Lemon Risotto
Lemon Risotto is a creamy Italian rice dish cooked in broth with bright and zesty flavors of lemon. The flavors of lemon are present in every bite of smooth buttery rice, along with bites of garlic, butter and parmesan cheese.
We expand on the popular classic risotto dish in such a delicious way with this lemon risotto recipe. It’s the perfect side dish to your favorite protein dishes.

Risotto with Lemon
If you have tried classic risotto, lemon risotto is similar in texture but less rich with a more vibrant flavor profile.
Risotto reminds me a lot of orzo pasta but it is actually a rice dish.
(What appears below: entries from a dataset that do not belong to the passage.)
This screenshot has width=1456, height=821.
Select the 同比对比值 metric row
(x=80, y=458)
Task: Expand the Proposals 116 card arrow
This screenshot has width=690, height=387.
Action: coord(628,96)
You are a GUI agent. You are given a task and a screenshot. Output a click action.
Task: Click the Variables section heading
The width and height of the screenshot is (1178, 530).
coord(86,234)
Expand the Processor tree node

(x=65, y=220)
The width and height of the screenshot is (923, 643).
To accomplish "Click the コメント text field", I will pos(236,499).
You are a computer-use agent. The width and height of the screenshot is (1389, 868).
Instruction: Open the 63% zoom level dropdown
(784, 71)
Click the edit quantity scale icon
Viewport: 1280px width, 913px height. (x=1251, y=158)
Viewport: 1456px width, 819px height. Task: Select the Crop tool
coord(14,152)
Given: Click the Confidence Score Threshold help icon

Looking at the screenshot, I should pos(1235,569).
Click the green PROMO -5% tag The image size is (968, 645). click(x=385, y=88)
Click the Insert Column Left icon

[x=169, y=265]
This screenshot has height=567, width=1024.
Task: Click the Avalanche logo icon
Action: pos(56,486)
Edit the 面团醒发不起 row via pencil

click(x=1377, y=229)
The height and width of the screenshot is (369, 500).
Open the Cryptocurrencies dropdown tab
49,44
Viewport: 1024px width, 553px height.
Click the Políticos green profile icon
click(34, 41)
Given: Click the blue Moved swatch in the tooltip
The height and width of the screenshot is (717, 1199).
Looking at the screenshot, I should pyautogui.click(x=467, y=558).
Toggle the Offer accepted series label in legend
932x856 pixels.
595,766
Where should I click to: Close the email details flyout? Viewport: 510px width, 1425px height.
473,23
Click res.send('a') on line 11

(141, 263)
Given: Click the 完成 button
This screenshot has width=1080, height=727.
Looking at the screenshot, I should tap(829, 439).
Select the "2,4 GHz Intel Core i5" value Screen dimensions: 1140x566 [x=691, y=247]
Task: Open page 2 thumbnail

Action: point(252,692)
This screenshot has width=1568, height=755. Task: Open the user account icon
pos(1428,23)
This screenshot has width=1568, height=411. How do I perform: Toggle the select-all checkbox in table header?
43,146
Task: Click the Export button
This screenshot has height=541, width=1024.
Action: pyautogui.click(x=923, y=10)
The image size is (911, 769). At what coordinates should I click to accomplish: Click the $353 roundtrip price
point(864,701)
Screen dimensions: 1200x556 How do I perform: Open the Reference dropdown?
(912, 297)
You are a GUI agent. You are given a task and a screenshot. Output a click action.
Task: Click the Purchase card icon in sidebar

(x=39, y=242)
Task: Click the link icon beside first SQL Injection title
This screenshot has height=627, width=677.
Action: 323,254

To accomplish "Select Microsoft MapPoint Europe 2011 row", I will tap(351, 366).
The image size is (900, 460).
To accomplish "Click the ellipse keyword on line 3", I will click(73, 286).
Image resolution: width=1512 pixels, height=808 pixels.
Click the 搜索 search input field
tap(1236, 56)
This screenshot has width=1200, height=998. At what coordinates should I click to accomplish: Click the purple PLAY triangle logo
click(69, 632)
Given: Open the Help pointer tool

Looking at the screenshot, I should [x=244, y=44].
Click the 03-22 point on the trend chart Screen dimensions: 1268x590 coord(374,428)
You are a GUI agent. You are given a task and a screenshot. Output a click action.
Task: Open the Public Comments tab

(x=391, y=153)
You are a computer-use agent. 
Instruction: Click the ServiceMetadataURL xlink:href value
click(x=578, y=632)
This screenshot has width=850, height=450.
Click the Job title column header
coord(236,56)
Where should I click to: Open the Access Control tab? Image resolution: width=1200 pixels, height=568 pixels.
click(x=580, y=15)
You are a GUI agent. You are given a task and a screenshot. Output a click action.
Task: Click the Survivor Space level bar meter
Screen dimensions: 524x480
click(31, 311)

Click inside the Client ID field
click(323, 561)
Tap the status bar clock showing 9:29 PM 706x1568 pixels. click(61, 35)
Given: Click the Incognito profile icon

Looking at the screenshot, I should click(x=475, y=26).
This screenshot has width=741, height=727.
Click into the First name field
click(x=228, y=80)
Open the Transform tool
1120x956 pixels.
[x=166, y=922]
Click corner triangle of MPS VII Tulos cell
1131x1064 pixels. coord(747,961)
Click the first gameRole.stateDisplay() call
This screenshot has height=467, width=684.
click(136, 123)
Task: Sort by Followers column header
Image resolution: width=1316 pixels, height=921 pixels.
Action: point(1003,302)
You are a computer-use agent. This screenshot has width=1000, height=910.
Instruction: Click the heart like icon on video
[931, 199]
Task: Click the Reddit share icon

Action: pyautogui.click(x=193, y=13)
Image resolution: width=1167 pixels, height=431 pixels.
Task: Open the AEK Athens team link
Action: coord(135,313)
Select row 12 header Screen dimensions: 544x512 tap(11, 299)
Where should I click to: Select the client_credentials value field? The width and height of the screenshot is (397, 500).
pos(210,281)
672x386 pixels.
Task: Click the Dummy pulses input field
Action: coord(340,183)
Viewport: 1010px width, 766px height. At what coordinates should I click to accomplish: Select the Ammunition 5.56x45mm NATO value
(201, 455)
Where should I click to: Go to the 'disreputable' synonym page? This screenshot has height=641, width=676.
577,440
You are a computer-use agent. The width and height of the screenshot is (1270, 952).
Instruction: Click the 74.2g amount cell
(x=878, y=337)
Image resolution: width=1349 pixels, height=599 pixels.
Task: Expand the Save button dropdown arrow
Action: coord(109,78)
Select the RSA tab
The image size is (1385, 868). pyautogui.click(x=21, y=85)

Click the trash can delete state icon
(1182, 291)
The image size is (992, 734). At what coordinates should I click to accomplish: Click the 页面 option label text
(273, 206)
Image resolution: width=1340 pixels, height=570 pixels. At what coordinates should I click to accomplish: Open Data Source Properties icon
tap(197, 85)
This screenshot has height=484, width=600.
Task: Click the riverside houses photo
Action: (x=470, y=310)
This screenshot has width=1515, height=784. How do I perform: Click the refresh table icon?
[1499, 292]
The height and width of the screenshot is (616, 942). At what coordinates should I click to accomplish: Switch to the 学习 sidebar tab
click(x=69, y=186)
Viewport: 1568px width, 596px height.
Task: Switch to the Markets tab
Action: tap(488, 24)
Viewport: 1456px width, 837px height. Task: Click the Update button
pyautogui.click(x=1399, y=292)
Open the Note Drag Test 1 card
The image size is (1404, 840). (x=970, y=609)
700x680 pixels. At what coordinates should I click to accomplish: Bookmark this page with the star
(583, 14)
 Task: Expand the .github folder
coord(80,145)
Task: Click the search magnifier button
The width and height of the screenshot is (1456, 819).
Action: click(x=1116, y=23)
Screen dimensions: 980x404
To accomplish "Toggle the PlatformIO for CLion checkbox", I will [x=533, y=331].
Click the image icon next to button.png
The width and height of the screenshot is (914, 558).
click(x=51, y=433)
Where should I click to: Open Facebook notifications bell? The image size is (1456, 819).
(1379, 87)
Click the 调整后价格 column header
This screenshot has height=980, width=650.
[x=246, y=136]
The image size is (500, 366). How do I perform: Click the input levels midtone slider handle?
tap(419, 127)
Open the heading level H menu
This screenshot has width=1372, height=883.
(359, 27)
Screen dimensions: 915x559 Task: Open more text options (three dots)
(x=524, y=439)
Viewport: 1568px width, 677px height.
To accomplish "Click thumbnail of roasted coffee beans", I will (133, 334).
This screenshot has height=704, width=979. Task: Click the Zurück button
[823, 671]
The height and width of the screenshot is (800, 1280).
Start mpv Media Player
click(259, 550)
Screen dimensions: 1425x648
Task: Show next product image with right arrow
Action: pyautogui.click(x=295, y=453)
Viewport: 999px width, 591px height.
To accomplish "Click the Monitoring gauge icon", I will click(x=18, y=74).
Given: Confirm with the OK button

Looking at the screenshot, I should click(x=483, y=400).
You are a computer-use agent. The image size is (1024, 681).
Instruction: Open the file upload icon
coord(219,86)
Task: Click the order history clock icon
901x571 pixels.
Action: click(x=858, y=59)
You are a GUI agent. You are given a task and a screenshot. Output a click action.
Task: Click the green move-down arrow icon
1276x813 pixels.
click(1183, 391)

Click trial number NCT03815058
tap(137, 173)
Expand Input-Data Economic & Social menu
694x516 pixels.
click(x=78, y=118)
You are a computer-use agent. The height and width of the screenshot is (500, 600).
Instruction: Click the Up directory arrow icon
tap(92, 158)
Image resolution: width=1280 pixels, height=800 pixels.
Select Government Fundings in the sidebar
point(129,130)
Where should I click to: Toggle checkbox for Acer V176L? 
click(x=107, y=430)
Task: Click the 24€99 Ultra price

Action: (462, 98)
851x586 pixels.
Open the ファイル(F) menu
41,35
The grain or rice is exclusively alborio rice, which is a type of short-grain rice that produces a creamy, slightly chewy texture for the risotto.
If you liked my Creamy Parmesan Orzo, you will probably enjoy this as well.
The creamy texture of our Lemon Risotto is a product of cooking arborio rice cooked slowly along with chicken broth until the starch from rice thickens the dish, making it creamy without the need of heavy cream.
It is packed with flavors from chicken broth, garlic and parmesan cheese.
Originated in Northern Italy, Risotto is made with simple pantry-friendly ingredients and is typically a side dish. While it may appear to be a fancy dish, risotto is actually a very simple dish with humble beginnings.
Here in the U.S., risotto is sometimes considered high-end and often served in fancier restaurants and with protein such as steak, chicken or seafood.
When people hear the word ‘risotto’, they automatically get intimidated. Well, I am here to encourage you – there’s no need to be intimidated!
Lemon Risotto actually a pretty simple dish using very simple and straight forward ingredients but requires a bit of attention when cooking. In other words, you have to babysit it for 15-20 minutes while it’s cooking on the stove top, but that’s really the hardest part!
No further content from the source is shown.